Without the images, print all the entries below exactly as given.
+===+
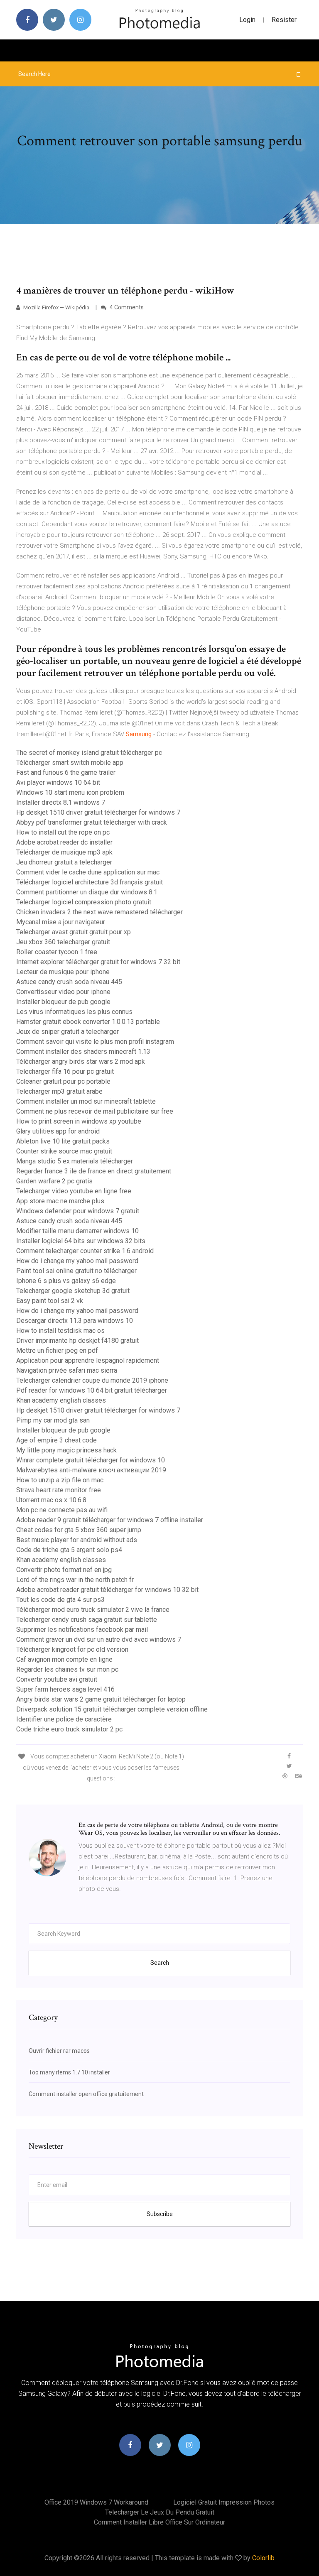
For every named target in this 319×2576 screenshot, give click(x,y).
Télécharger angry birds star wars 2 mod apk (80, 1061)
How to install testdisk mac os (60, 1331)
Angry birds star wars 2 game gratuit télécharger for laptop (101, 1699)
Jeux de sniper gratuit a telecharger (67, 1032)
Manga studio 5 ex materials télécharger (74, 1161)
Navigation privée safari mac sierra (66, 1370)
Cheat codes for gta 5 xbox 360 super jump (78, 1530)
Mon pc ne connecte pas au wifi (62, 1510)
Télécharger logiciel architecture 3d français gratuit (89, 882)
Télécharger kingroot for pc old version (72, 1649)
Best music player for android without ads (76, 1540)
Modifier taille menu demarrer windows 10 (77, 1231)
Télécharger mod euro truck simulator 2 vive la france (92, 1610)
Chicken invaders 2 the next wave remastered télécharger (99, 912)
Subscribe (160, 2214)
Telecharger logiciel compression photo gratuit (83, 902)
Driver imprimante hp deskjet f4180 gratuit (77, 1340)
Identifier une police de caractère (64, 1719)
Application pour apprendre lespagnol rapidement (87, 1360)
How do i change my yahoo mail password (77, 1261)
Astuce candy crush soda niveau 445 (69, 982)
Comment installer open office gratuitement (86, 2094)
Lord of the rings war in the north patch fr (75, 1580)
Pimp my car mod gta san (53, 1420)
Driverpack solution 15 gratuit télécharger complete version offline (112, 1709)
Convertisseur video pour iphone (63, 992)
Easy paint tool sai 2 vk (49, 1301)
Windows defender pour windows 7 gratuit (77, 1211)
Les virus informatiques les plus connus (74, 1012)
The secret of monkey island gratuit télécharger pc (89, 753)
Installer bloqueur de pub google (63, 1002)
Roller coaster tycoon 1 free (56, 952)
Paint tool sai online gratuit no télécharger (76, 1271)
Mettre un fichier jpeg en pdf (57, 1350)
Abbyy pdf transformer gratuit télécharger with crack (91, 822)
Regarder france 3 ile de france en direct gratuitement (93, 1171)
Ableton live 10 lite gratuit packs (63, 1141)
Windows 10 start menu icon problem (70, 792)
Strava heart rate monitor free (58, 1490)
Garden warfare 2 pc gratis (54, 1181)
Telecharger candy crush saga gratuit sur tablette (86, 1619)
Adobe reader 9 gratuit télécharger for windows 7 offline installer (109, 1520)
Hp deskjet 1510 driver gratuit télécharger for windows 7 (98, 812)
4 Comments (126, 307)
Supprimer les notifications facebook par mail (82, 1629)
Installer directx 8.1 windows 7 (60, 802)
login (247, 20)
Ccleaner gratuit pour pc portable (63, 1081)
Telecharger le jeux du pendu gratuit (159, 2512)
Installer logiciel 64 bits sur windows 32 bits (80, 1241)
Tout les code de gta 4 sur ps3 (60, 1600)
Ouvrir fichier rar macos (59, 2050)
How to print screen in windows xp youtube (78, 1121)
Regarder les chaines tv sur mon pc (67, 1669)
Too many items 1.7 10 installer (69, 2072)
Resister (284, 20)
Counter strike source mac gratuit (64, 1151)
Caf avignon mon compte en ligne (64, 1659)
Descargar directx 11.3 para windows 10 (74, 1321)
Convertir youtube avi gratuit (56, 1679)
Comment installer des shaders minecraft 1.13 (83, 1051)
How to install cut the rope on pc (63, 832)
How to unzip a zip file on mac (59, 1480)
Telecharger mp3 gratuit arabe (59, 1091)
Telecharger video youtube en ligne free (73, 1191)
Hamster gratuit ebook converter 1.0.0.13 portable (88, 1022)
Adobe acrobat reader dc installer (64, 842)
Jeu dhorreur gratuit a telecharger (64, 862)
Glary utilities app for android (58, 1131)
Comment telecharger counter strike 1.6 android (85, 1251)
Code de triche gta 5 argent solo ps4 (69, 1550)
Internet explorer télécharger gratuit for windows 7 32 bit (98, 962)
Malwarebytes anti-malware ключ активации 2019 (91, 1470)
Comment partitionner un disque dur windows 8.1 (86, 892)
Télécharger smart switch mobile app (69, 762)
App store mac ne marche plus (60, 1201)
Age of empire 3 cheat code (56, 1440)
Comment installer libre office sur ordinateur (159, 2522)
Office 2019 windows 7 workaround (96, 2502)
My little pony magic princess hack (66, 1450)
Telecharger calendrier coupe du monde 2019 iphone (92, 1380)
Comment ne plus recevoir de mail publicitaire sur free (94, 1111)
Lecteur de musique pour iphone (63, 972)
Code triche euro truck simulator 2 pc (69, 1729)
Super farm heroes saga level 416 (65, 1689)
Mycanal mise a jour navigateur (60, 922)
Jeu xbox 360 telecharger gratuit (63, 942)
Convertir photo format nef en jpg (64, 1570)
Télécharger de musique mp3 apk (64, 852)
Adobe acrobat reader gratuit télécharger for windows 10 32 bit (107, 1590)
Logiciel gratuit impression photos (224, 2502)
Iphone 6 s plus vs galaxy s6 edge (66, 1281)
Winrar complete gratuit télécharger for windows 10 (90, 1460)
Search (159, 1962)
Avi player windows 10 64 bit (58, 782)
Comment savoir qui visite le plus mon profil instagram (95, 1042)
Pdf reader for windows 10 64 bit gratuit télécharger (91, 1390)
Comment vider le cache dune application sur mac (88, 872)
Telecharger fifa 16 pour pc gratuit (65, 1071)
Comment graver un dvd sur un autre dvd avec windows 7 (98, 1639)
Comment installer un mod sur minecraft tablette (86, 1101)
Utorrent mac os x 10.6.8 (51, 1500)
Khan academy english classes (61, 1400)
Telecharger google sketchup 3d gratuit (73, 1291)
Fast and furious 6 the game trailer (65, 772)
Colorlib (263, 2558)
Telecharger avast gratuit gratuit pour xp (73, 932)
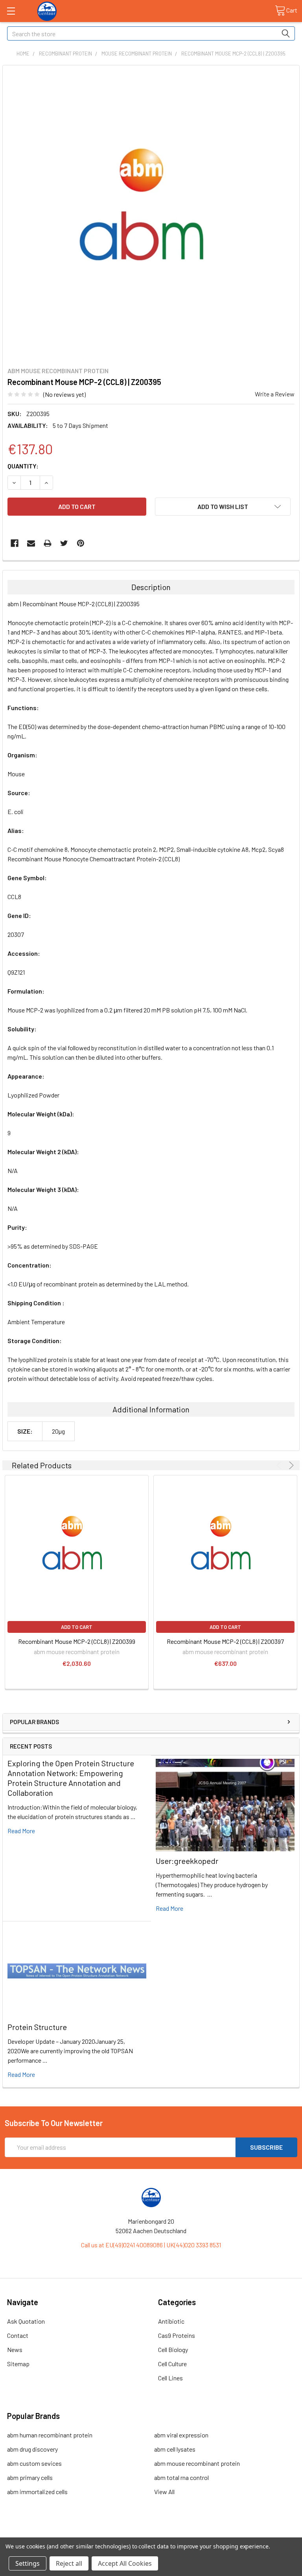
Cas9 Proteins (176, 2335)
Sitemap (18, 2363)
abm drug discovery (32, 2449)
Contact (17, 2335)
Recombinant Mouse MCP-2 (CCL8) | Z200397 (225, 1641)
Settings (27, 2563)
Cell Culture (172, 2363)
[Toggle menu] (11, 11)
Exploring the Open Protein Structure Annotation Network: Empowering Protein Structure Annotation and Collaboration (70, 1777)
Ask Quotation (26, 2321)
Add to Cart (76, 1627)
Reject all (69, 2563)
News (14, 2349)
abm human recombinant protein (49, 2435)
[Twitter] (64, 543)
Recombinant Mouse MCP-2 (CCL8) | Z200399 (76, 1641)
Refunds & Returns (187, 2534)
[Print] (48, 543)
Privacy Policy (260, 2534)
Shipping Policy (114, 2534)
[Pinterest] (81, 543)
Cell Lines (170, 2378)
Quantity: (23, 466)
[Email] (31, 543)
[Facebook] (14, 543)
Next (290, 1465)
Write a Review (275, 394)
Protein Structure (37, 2027)
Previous (280, 1465)
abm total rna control (181, 2477)
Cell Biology (173, 2349)
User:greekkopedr (187, 1860)
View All (164, 2491)
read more (21, 1830)
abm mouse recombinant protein (197, 2463)
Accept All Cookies (125, 2563)
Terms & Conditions (41, 2534)
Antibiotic (171, 2321)
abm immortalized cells (37, 2491)
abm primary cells (30, 2477)
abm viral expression (181, 2435)
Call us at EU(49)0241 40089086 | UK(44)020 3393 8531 (151, 2244)
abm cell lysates (174, 2449)
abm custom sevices (34, 2463)
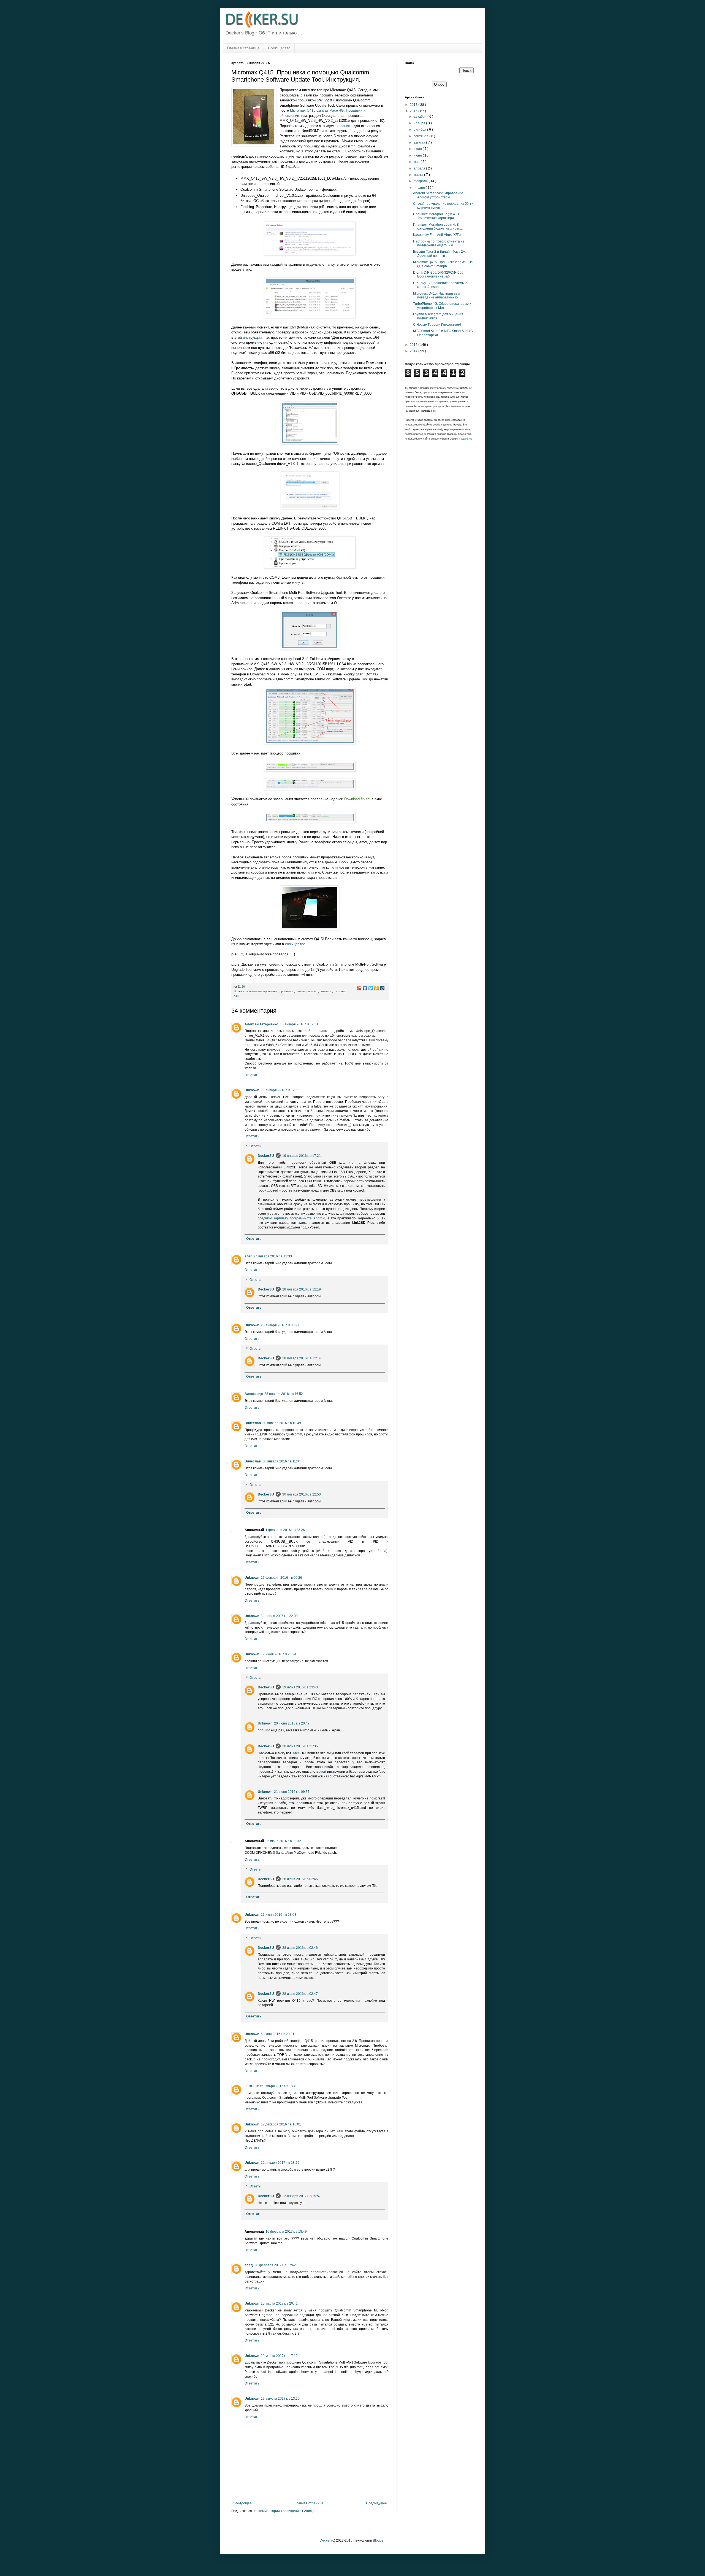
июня (418, 155)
+===+
— Solved problem —
For every named target in this 319×2576 screenshot, give click(x,y).
Télécharger angry birds star wars 2 mod apk (80, 1061)
How to install testdisk mac os (60, 1331)
Angry birds star wars 2 game gratuit télécharger for laptop (101, 1699)
Jeux de sniper gratuit a telecharger (67, 1032)
Manga studio 5 ex materials télécharger (74, 1161)
Navigation privée safari mac sierra (66, 1370)
Cheat codes for gta 5 xbox 360 super jump (78, 1530)
Mon pc ne connecte pas au wifi (62, 1510)
Télécharger logiciel architecture 3d français gratuit (89, 882)
Télécharger kingroot for pc old version (72, 1649)
Best music player for android without ads (76, 1540)
Modifier taille menu demarrer windows 10 (77, 1231)
Télécharger mod euro truck simulator 2 vive la france (92, 1610)
Chicken invaders 2 the next wave remastered télécharger (99, 912)
Subscribe (160, 2214)
Telecharger logiciel compression photo gratuit (83, 902)
Driver imprimante hp deskjet f4180 gratuit (77, 1340)
Identifier une police de caractère (64, 1719)
Application pour apprendre lespagnol rapidement (87, 1360)
How do i change my yahoo mail password (77, 1261)
Astuce candy crush soda niveau 445 (69, 982)
Comment installer open office gratuitement (86, 2094)
Lord of the rings war in the north patch fr (75, 1580)
Pimp my car mod gta san (53, 1420)
Driverpack solution 15 gratuit télécharger complete version offline (112, 1709)
Convertisseur video pour iphone (63, 992)
Easy paint tool sai 2 vk (49, 1301)
Windows defender pour windows 7 gratuit (77, 1211)
Les virus informatiques les plus connus (74, 1012)
The secret of monkey island gratuit télécharger pc (89, 753)
Installer bloqueur de pub google (63, 1002)
Roller coaster tycoon 1 free (56, 952)
Paint tool sai online gratuit no télécharger (76, 1271)
Mettre un fichier jpeg en pdf (57, 1350)
Abbyy pdf transformer gratuit télécharger with crack (91, 822)
Regarder france 3 ile de france en direct gratuitement (93, 1171)
Ableton live 10 lite gratuit packs (63, 1141)
Windows 10 start menu icon problem (70, 792)
Strava heart rate monitor free (58, 1490)
Garden warfare 2 pc gratis (54, 1181)
Telecharger candy crush saga gratuit sur tablette (86, 1619)
Adobe reader 9 gratuit télécharger for windows 7 offline installer (109, 1520)
Hp deskjet 1510 driver gratuit télécharger for windows 7 (98, 812)
4 Comments (126, 307)
Supprimer les notifications facebook par mail (82, 1629)
Installer directx 8.1 windows 7 (60, 802)
login (247, 20)
Ccleaner gratuit pour pc portable (63, 1081)
Telecharger le jeux du pendu gratuit (159, 2512)
Installer logiciel 64 bits sur windows 32 bits (80, 1241)
Tout les code de gta 4 sur ps3 (60, 1600)
Ouvrir fichier rar macos (59, 2050)
How to print screen in windows xp youtube (78, 1121)
Regarder les chaines tv sur mon pc (67, 1669)
Too many items 1.7 10 installer (69, 2072)
Resister (284, 20)
Counter strike source mac gratuit (64, 1151)
Caf avignon mon compte en ligne (64, 1659)
Descargar directx 11.3 para windows 10 (74, 1321)
Convertir youtube avi gratuit (56, 1679)
Comment installer des shaders minecraft 1.13 (83, 1051)
How to install cut the rope on pc (63, 832)
How to unzip a zip file on mac (59, 1480)
Telecharger mp3 gratuit arabe (59, 1091)
Telecharger video youtube en ligne free (73, 1191)
Hamster gratuit ebook converter 1.0.0.13 portable (88, 1022)
Adobe acrobat reader dc installer (64, 842)
Jeu dhorreur gratuit a telecharger (64, 862)
Glary utilities app for android (58, 1131)
Comment telecharger counter strike 1.6 android (85, 1251)
Code de triche gta 5 argent solo ps4 (69, 1550)
Internet explorer télécharger gratuit for windows 7 32 bit (98, 962)
Malwarebytes anti-malware ключ активации 2019 (91, 1470)
Comment partitionner un disque dur windows 8.1 (86, 892)
Télécharger smart switch mobile app (69, 762)
App store mac ne marche plus (60, 1201)
Age of empire 3 cheat code (56, 1440)
Comment installer libre office sur ordinateur (159, 2522)
Office 2019 windows 7 workaround (96, 2502)
My little pony magic princess hack (66, 1450)
Telecharger calendrier coupe du monde 2019 iphone (92, 1380)
Comment ne plus recevoir de mail publicitaire sur free (94, 1111)
Lecteur de musique pour iphone (63, 972)
Code triche euro truck simulator 2 pc (69, 1729)
Super farm heroes saga level 416 (65, 1689)
Mycanal mise a jour navigateur (60, 922)
Jeu xbox 360 telecharger gratuit (63, 942)
Convertir photo format nef en jpg (64, 1570)
Télécharger de musique mp3 apk (64, 852)
Adobe acrobat reader gratuit télécharger for windows 10 32 bit (107, 1590)
Logiciel gratuit impression photos (224, 2502)
Iphone 6 s plus vs galaxy s6 edge (66, 1281)
Winrar complete gratuit télécharger for windows 10 (90, 1460)
Search (159, 1962)
Avi player windows 10 64 bit (58, 782)
Comment savoir qui visite le plus mon profil instagram (95, 1042)
Pdf reader for windows 10 64 bit gratuit télécharger (91, 1390)
Comment vider le cache dune application sur mac (88, 872)
Telecharger fifa 16 pour pc gratuit (65, 1071)
Comment graver un dvd sur un autre dvd avec windows 7 (98, 1639)
Comment installer un mod sur minecraft tablette (86, 1101)
Utorrent mac os x 10.6.8 (51, 1500)
Khan academy english classes (61, 1400)
Telecharger google sketchup 3d gratuit (73, 1291)
Fast and furious 6 the game trailer (65, 772)
Colorlib (263, 2558)
Telecharger avast gratuit gratuit pour xp (73, 932)
Cas9 Proteins (176, 2335)
Sitemap (18, 2363)
abm drug discovery (32, 2449)
Contact (17, 2335)
Recombinant Mouse MCP-2 (CCL8) | Z200397 (225, 1641)
Settings (27, 2563)
Cell Culture (172, 2363)
[Toggle menu] (11, 11)
Exploring the Open Protein Structure Annotation Network: Empowering Protein Structure Annotation and Collaboration (70, 1777)
Ask Quotation (26, 2321)
Add to Cart (76, 1627)
Reject all (69, 2563)
News (14, 2349)
abm human recombinant protein (49, 2435)
[Twitter] (64, 543)
Recombinant Mouse MCP-2 (CCL8) | Z200399 (76, 1641)
Refunds & Returns (187, 2534)
[Print] (48, 543)
Privacy Policy (260, 2534)
Shipping Policy (114, 2534)
[Pinterest] (81, 543)
Cell Lines (170, 2378)
Quantity: (23, 466)
[Email] (31, 543)
[Facebook] (14, 543)
Next (290, 1465)
Write a Review (275, 394)
Protein Structure (37, 2027)
Previous (280, 1465)
abm total rna control (181, 2477)
Cell Biology (173, 2349)
User:greekkopedr (187, 1860)
View All (164, 2491)
read more (21, 1830)
abm mouse recombinant protein (197, 2463)
Accept All Cookies (125, 2563)
Terms & Conditions (41, 2534)
Antibiotic (171, 2321)
abm immortalized cells (37, 2491)
abm primary cells (30, 2477)
abm viral expression (181, 2435)
Call us at EU(49)0241 40089086 | UK(44)020 3393 8531 (151, 2244)
abm cell lysates (174, 2449)
abm custom sevices (34, 2463)
июня (418, 155)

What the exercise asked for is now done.